This kid didn't need explosions to sell hot dogs. |
I love football season, a fact that is no secret to anyone who knows me. But along with football season comes a football frustration: the cover-your-eyes, hide-the-children commercials we must endure when our favorite team plays. Read my latest column on the newspaper's website, click here for the printable version, or just keep right on reading...
We’re a sports family, and football is king of the family’s sports universe. Now that the NFL season has started, my kids’ eyes and ears runneth over their weekly quota of physical violence, alcohol, vulgarity and sex.
But the violence isn’t from linebackers who flatten running backs, the vulgarity isn’t from inebriated football fans, and the sex isn’t from scantily-clad cheerleaders.
It’s the commercials.
Children are responsible for a sizable portion of the NFL’s profits. Look at all the kids wearing jerseys and hats on local playgrounds. Network cameras find plenty of cute kids sitting in $100 seats drinking $6.00 sodas.
So why does the NFL allow its advertisers to bombard its youngest fans with images that make their parents cringe? A football game might feature touchdown after touchdown, but even a 45 to 38 shootout isn’t as offensive as many of the commercials.
I thought maybe I was just being hypersensitive due to the 8- and 11-year-old eyes sharing my couch, so I conducted a completely unscientific experiment. I kept tally marks on a sheet of notebook paper during an NFL game and counted all the violence, alcohol, general rudeness, and sexual content in the commercials.
There were five gunshots, although perhaps machine guns should count more than one. There were 11 physical attacks and three fiery explosions, each of which included flying bodies.
I counted only one dead body, however, considering the way explosions work, some of those flying bodies may have qualified.
There were 10 kisses, some romantic, some mere pecks, some included with the four shots of people in bed together, and several combined with the 10 shots of people naked, nearly naked, or getting naked.

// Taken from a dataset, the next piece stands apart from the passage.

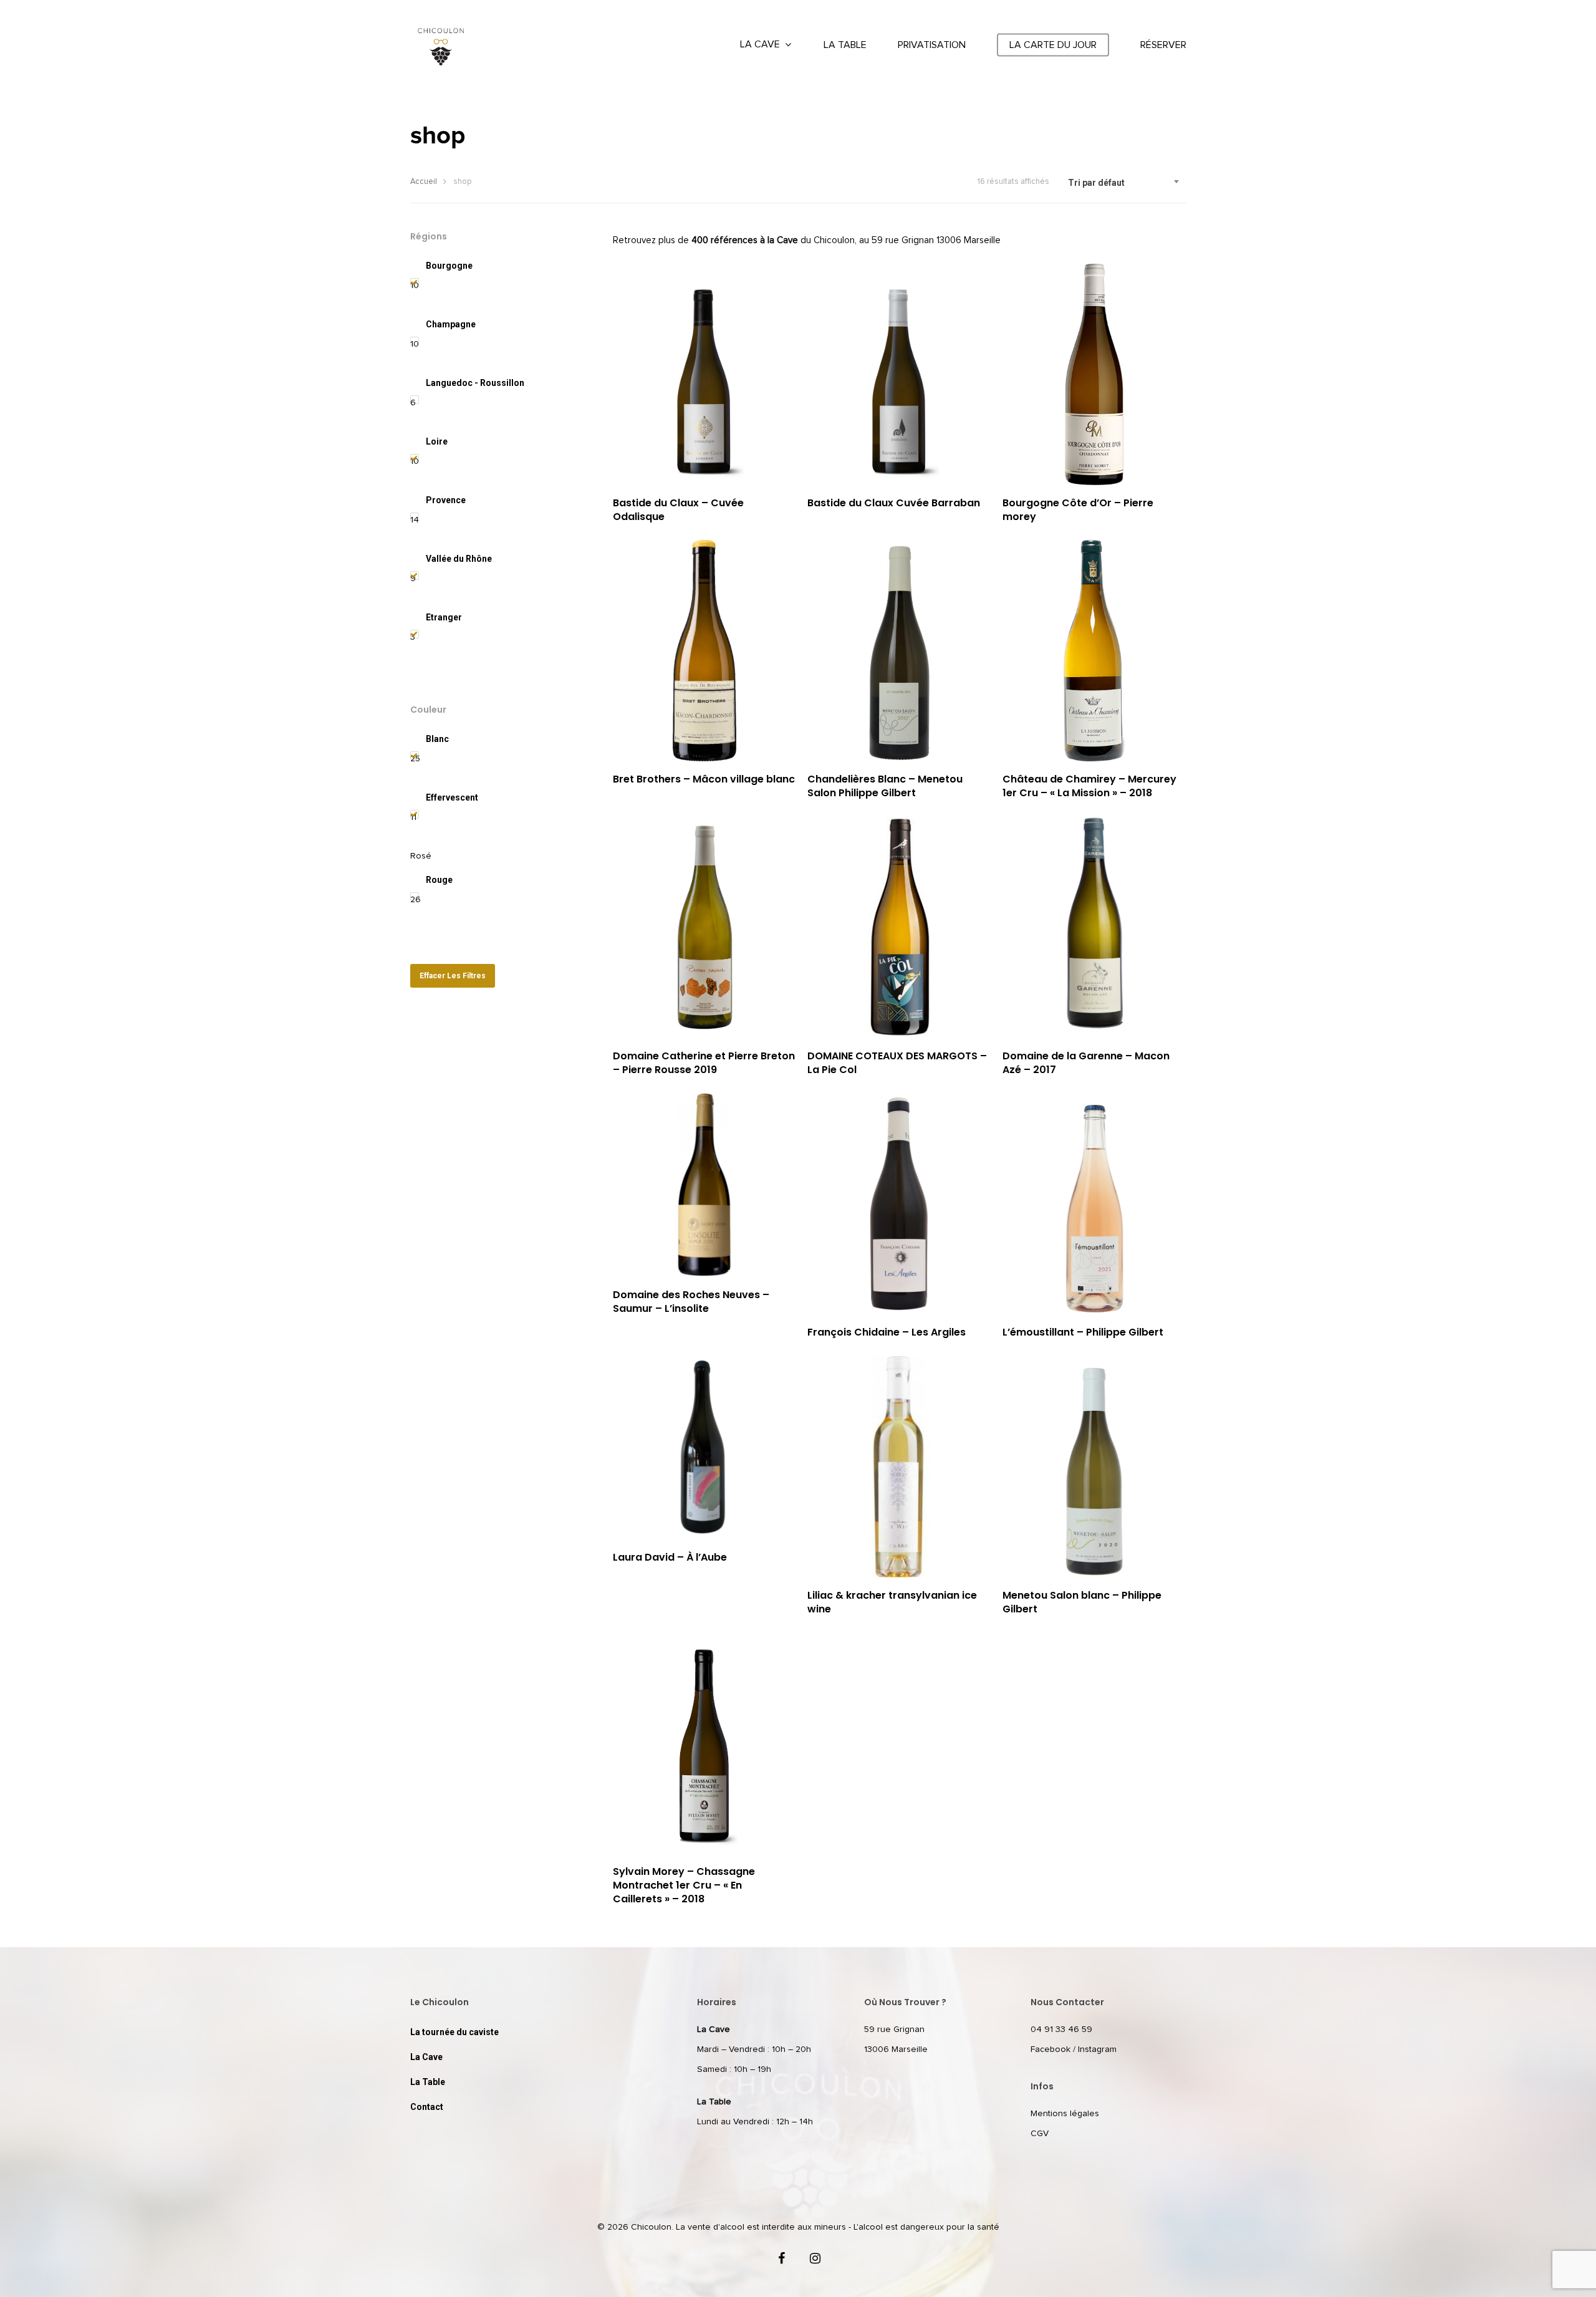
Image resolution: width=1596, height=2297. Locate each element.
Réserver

I counted only three insults. Then again, I didn’t count political ads.
Nobody’s surprised at the five beer commercials.
Promotional spots for TV shows are by far the worst, seemingly pulling out the five most squirm-worthy moments from an upcoming episode and packing them into 15 seconds.
Did I mention I only kept track for one quarter of the game? Fifteen minutes on the game clock, forty-five minutes real time.
I don’t want to brag, but like most men, I can run a remote like a teenager texts. Used to annoy my wife, let me tell you. Now my clicking thumb is the Sunday afternoon MVP, taking us from one football game to another whenever the on field action breaks for a TV timeout.
With all the commercials, some sixty-minute football games are approaching four hours. And if commercials have taught us anything, we know how important it is to seek immediate medical attention when certain things last longer than four hours.
Monday morning during breakfast the girl said something mischievous, and I jokingly shook my fork at her, a four-pronged, stainless steel law finger. “Geez, Dad,” she said. “Watching all those violent commercials must have had an effect on you.”
“Maybe,” I said, “but if commercials made me a violent fork shaker, how come nobody’s running around the house without any clothes on?”
Without hesitation, my wife added, “Don’t look at me.”
See? Another MVP vote for the remote control clicking thumb.
The worst are the negative political ads. And the ads for "adult" medications....
ReplyDeleteAt least there's only eight days until this round of political ads is over. Then we can cycle through the same beer and movie ads, TV promos, and ads for medications that may cause a "sudden decrease or loss of vision or hearing."
ReplyDeleteBut on the bright side, at least we get that E-Trade kid. He's hilarious.